Since the quadcopters will traverse vast diverse landscapes, we want to train against randomized versions of what they'd see in the real world, ideally a large superset of whatever might actually be seen. To accomplish this almost every aspect of the simulation is randomized:
- Lighting: # of lights, light color, intensity etc.
- Ground: Different Earthy backgrounds, and some weird ones just in case. Lots of randomized color and scaling.
- Objects: Objects vary up to 10% in size, random colors and start positions.
- Camera: Very high and very low views with random camera rotation
The output is a CSV containing image references and bounding boxes around the highest object found in the images. The CSV writing logic can be adapted to fit whatever your model's software requires.
(Post results of model here after training)
- Randomize everything. You can always narrow to more real-world scenarios toward the end of your ML's training, but with earlier stages of training hyper randomization is almost never a bad thing and forces early generalization before specializing more on less random, more predictable real-world data. For storage reasons this repo uses only apples and crates, but an unrealistically large set of objects would produce a more general model.

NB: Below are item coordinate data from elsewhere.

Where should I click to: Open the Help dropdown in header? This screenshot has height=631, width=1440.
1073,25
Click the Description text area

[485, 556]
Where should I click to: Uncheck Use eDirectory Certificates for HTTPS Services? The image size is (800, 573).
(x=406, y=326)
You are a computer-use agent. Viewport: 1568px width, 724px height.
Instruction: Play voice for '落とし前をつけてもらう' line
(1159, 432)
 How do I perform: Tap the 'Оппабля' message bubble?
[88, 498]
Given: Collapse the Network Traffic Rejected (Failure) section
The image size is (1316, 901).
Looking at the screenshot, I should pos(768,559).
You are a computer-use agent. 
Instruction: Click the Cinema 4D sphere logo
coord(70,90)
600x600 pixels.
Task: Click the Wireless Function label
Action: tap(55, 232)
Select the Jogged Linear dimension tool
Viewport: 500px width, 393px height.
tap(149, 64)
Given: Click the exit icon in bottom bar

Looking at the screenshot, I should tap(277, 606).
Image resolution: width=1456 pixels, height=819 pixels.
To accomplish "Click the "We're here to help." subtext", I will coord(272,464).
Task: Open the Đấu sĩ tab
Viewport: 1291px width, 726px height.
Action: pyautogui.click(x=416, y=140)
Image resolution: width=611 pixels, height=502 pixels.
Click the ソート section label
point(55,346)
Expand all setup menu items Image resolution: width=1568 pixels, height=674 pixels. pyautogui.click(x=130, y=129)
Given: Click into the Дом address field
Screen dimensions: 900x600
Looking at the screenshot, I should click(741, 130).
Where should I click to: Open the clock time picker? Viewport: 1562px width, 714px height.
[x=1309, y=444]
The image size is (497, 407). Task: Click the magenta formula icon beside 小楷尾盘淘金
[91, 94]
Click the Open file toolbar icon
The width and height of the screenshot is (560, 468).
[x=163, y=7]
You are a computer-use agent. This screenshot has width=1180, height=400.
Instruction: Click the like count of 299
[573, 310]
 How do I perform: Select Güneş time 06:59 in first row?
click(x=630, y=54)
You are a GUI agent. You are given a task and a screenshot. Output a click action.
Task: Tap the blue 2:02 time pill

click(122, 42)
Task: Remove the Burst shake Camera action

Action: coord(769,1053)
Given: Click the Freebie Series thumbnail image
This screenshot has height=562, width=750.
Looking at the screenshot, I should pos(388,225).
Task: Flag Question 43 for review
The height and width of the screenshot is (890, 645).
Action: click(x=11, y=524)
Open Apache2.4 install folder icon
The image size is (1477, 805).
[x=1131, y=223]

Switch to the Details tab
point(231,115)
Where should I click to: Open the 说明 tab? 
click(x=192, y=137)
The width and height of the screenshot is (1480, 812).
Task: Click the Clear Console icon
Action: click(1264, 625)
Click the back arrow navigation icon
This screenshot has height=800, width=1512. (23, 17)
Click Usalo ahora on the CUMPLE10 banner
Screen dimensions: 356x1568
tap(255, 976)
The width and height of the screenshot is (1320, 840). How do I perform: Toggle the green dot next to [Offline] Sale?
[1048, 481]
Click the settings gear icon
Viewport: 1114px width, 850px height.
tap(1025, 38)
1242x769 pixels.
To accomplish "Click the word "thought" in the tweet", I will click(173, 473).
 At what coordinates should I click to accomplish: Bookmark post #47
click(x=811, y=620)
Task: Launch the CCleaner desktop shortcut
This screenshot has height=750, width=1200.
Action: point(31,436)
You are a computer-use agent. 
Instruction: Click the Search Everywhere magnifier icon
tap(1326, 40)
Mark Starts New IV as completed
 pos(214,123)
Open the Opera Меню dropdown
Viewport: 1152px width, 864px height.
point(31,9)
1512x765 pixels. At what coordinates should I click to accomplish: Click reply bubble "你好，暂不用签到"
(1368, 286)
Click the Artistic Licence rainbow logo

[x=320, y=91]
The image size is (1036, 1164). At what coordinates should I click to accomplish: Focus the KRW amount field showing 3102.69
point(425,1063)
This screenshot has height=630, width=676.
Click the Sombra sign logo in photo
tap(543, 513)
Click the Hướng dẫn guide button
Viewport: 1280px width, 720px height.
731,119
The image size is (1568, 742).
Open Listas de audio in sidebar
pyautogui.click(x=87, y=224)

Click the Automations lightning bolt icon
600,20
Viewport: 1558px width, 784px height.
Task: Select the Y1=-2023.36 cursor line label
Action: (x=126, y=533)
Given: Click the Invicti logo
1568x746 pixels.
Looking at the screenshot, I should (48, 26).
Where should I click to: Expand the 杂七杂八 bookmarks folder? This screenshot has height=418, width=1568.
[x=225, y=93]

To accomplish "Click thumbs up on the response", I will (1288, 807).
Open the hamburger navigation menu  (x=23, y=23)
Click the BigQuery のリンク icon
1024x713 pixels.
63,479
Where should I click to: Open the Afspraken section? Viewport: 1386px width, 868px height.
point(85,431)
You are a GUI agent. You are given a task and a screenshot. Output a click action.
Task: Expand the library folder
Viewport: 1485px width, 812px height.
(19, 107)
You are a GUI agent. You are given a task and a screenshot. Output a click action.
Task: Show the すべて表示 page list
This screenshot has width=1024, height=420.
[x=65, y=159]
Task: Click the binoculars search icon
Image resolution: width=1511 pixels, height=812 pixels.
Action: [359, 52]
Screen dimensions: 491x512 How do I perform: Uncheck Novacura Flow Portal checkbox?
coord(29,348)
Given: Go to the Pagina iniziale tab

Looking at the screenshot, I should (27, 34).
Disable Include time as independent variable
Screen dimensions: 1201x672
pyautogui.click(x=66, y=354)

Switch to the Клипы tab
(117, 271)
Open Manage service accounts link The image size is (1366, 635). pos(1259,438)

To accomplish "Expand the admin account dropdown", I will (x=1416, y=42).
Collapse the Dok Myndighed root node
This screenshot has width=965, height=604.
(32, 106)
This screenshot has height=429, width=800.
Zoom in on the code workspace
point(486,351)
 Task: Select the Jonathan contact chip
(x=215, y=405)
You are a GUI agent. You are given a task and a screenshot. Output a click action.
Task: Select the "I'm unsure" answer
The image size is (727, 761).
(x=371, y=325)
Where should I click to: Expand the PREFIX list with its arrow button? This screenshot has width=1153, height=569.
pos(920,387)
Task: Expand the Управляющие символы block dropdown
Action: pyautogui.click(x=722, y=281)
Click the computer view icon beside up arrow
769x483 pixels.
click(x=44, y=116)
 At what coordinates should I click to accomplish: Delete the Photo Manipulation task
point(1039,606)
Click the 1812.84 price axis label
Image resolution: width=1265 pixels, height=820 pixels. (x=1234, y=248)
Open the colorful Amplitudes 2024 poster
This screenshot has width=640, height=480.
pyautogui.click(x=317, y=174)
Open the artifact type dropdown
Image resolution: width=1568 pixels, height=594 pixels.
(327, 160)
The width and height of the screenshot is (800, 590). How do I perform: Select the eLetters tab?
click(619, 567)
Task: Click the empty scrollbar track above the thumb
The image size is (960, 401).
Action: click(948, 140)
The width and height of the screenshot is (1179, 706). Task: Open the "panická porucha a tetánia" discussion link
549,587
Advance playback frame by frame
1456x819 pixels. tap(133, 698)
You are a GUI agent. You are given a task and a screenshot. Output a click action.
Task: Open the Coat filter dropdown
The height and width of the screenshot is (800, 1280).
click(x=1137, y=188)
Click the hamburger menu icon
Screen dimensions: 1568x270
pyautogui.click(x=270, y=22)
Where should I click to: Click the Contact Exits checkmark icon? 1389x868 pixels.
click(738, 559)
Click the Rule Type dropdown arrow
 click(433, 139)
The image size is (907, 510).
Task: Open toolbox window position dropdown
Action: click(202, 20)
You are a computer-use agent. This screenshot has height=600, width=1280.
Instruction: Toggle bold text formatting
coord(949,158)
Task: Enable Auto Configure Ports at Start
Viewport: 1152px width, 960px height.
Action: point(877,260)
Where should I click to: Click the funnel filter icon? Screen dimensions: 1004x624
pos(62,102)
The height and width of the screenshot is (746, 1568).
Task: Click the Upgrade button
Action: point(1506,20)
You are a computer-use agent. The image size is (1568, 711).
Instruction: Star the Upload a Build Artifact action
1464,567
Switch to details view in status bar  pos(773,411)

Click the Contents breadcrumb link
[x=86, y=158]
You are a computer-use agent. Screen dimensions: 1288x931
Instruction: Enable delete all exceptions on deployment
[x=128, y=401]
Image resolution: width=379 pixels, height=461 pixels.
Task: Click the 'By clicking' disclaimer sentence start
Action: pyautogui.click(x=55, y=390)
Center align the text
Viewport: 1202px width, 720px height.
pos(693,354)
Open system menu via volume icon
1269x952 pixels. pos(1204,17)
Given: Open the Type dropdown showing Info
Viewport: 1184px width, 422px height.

- Validate training labels. Be sure to watch yuor simulation and think through edge cases that could result in impossible-to-predict labels such as off-screen bounding boxes. This is especially imnportant if you do a good job at tip #1.
- Manually validate labels. Incorrect labels produce useless models, correctness is everything, take the time to visually debug your labels when possible, which is supported in this repo as the DebugLayer.
- Iterate. When you think you've randomized well enough, quickly train against it to see where you might have holes in your parameter randomization. Try to use tooling that can show you most incorrect predictions and use them to prioritize the next set of sim features you randomize.
- Download Godot version 3.2 (maybe greater?)
- Clone this repository
- Open Godot, select Import, select project file type (not zip), and browse for this project's project.godot file (in godot-ml-trainer).
- Make sure the "snapshots" folder exists as a neighbor of the "godot-ml-trainer" folder (or change location in
main.gd
). - Click the Play button on the upper-right!
- Hack away at main.gd until you've got the sim you need.
Unity is also a great game engine for photorealistic simulations, though much more complex, has a higher learning curve and stricter licensing making parrallel runs more restritive. GDScript is very Pythonic and fairly friendly for the data science community. Unity is best for very advanced simulation, and Godot for basic or intermediate complexity. I'll hopefully get around to running this on Kubernetes so you can generate data as quickly as you need it, something you have to pay a lot for in Unity.
Gazebo holds promise but does not easily support high-res graphics.
Unreal Engine can work but requires low-level C++, often a huge barrier to a basic simulation. Unreal also has licensing restrictions.